Below are records. Find each line in them that holds the word "Given" and copy it.

- RECORDS SUPPLIED -
===

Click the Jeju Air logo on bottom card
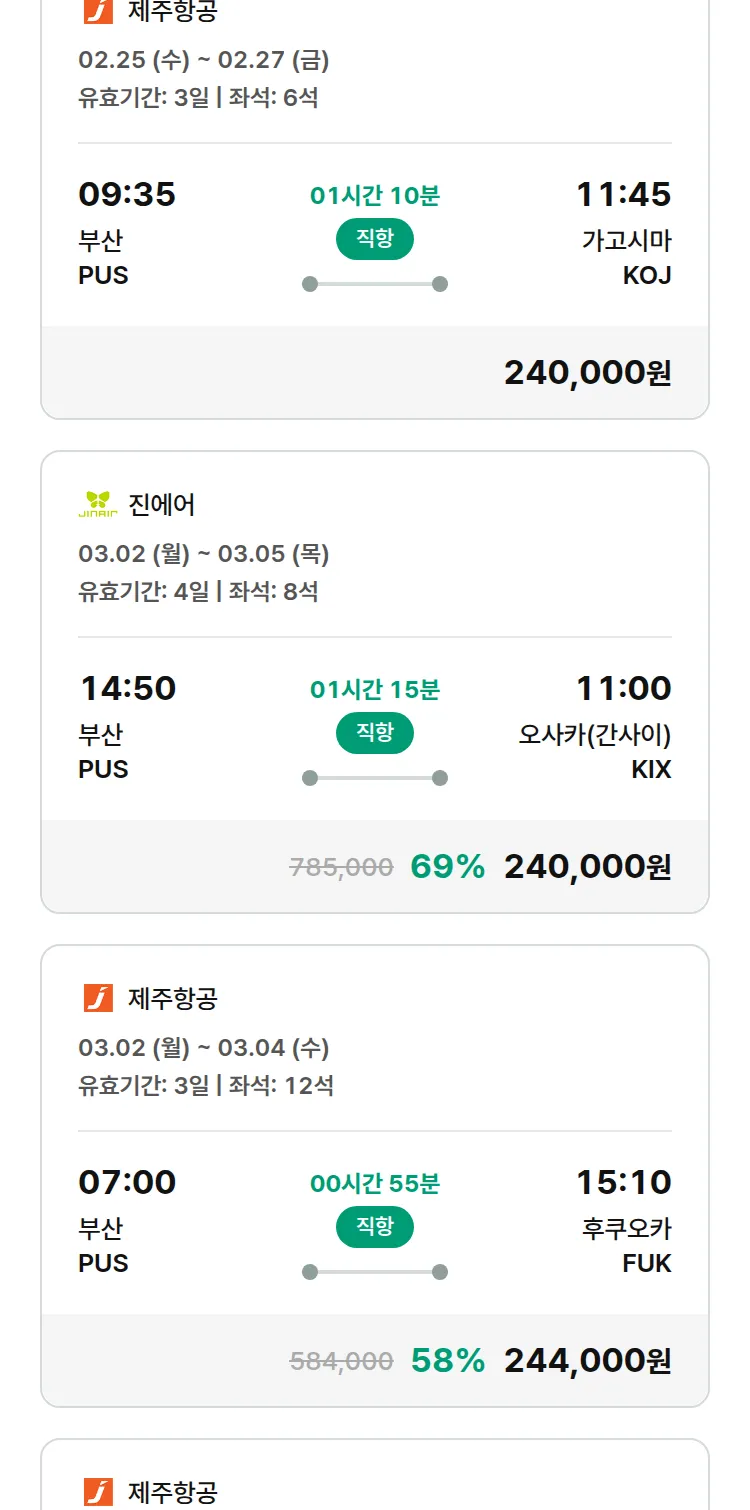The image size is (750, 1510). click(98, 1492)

===

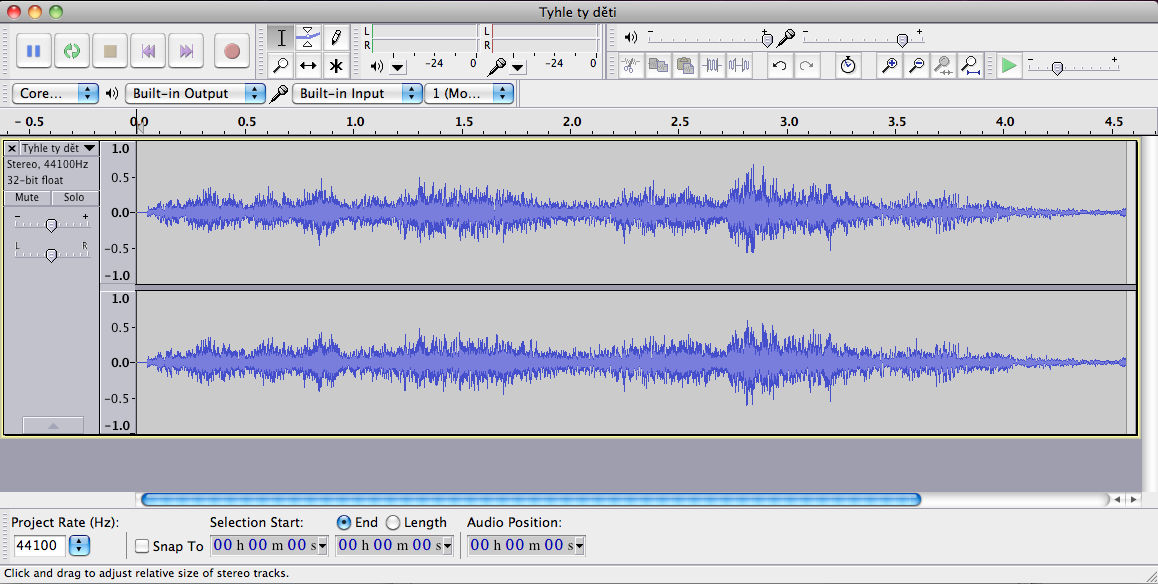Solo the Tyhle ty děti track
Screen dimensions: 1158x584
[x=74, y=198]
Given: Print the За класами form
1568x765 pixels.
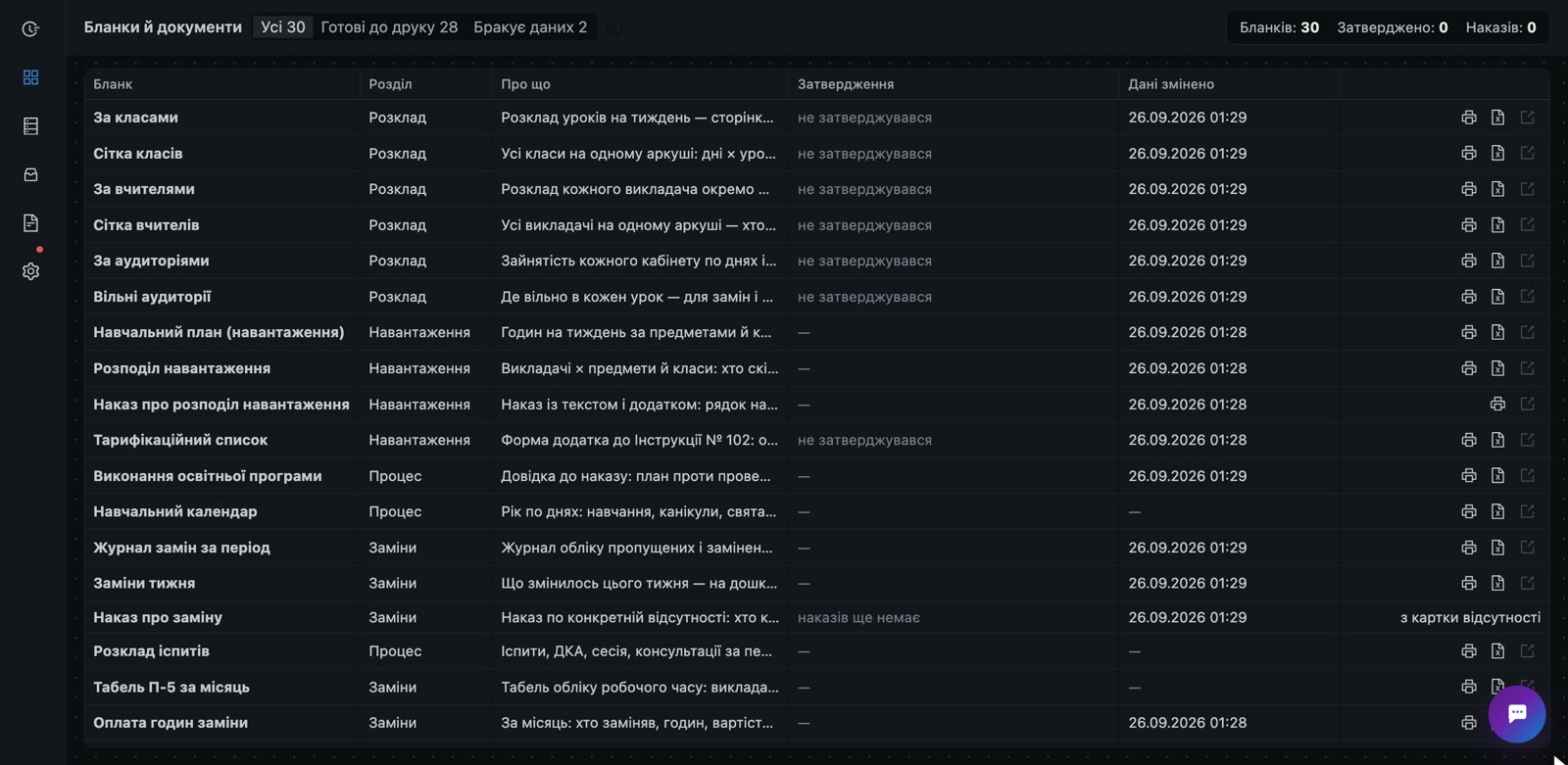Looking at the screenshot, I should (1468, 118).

===

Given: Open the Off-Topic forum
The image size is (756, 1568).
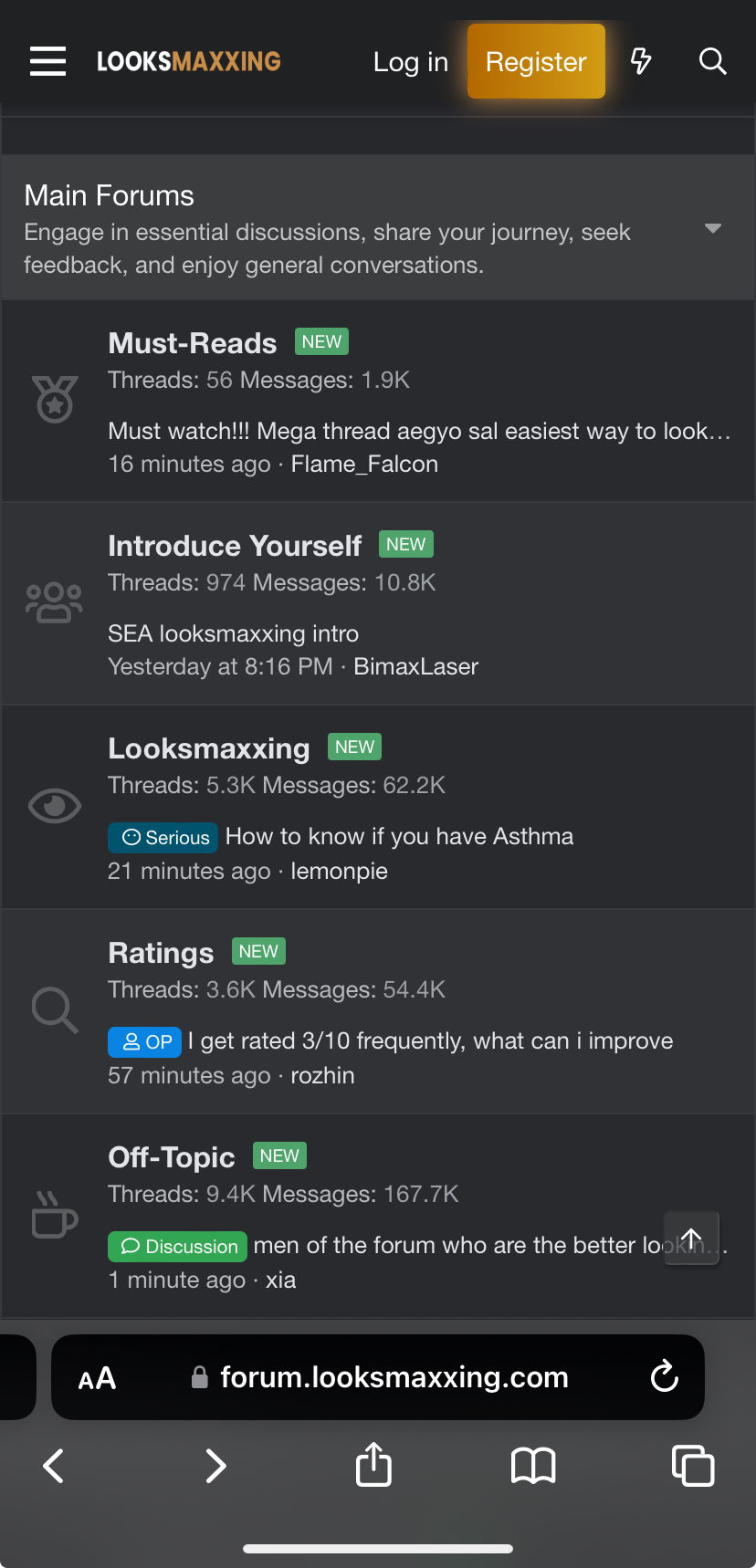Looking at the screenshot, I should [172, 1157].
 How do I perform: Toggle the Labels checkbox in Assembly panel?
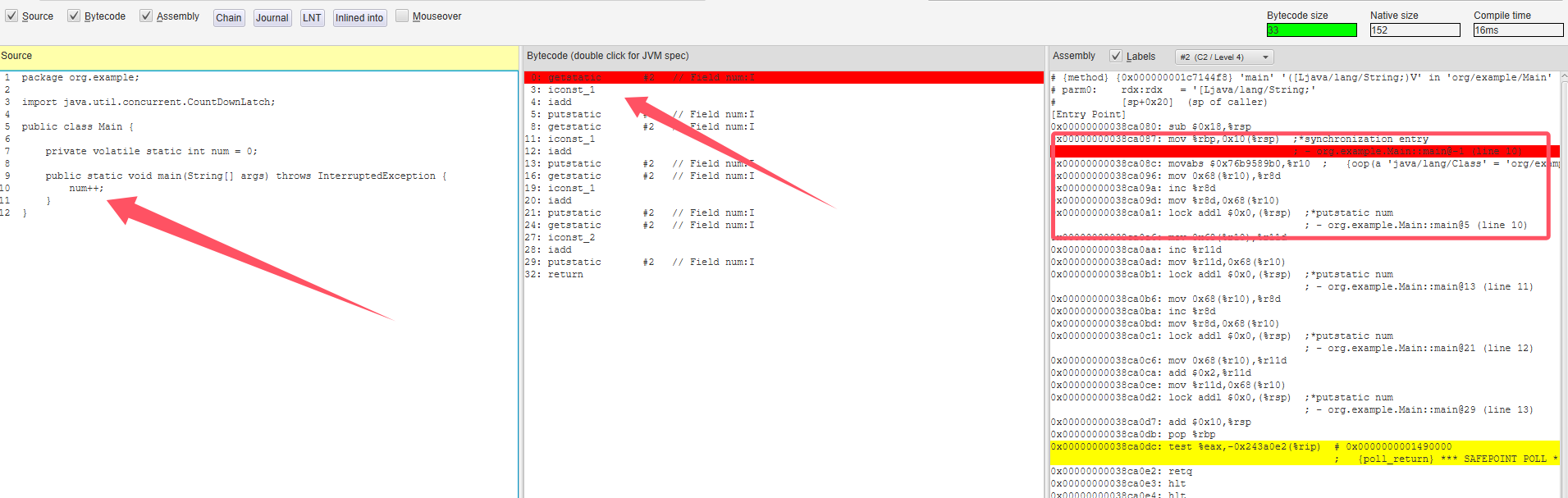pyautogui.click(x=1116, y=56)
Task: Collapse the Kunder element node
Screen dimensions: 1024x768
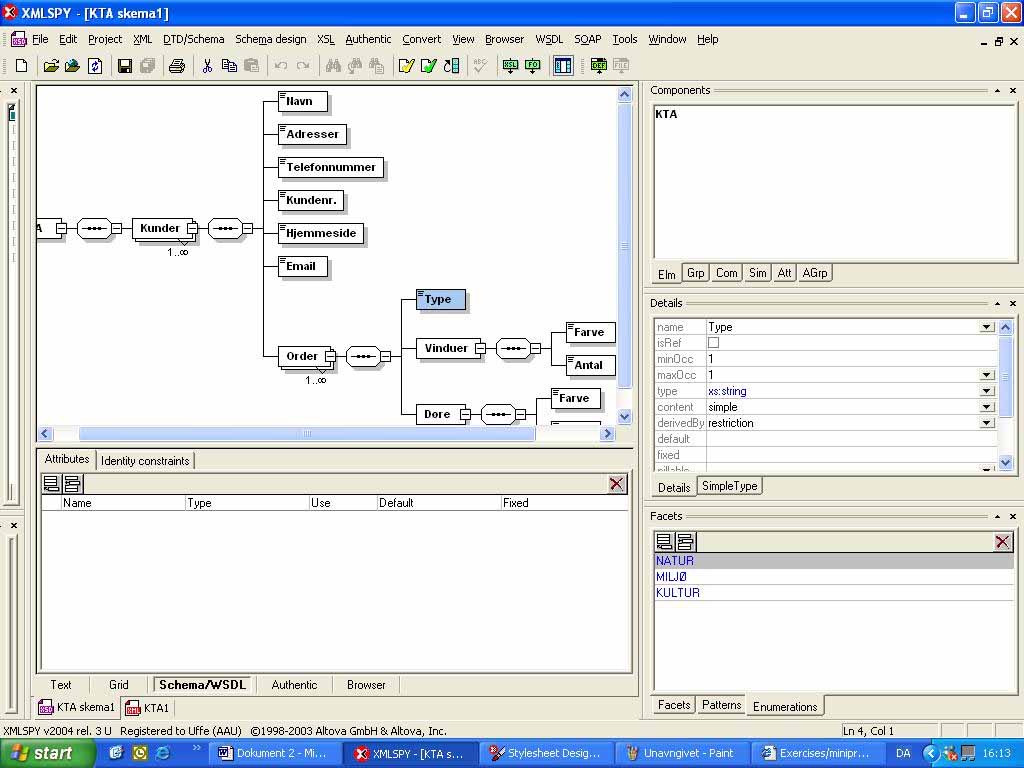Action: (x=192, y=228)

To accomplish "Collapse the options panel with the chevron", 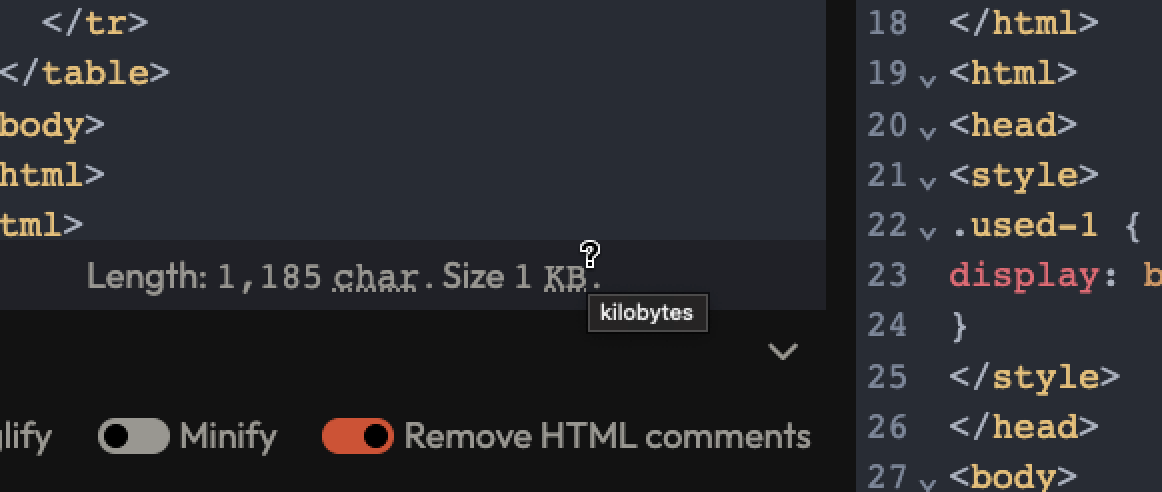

===

- OUTPUT -
Given: Print the За класами form
Given: Open the Off-Topic forum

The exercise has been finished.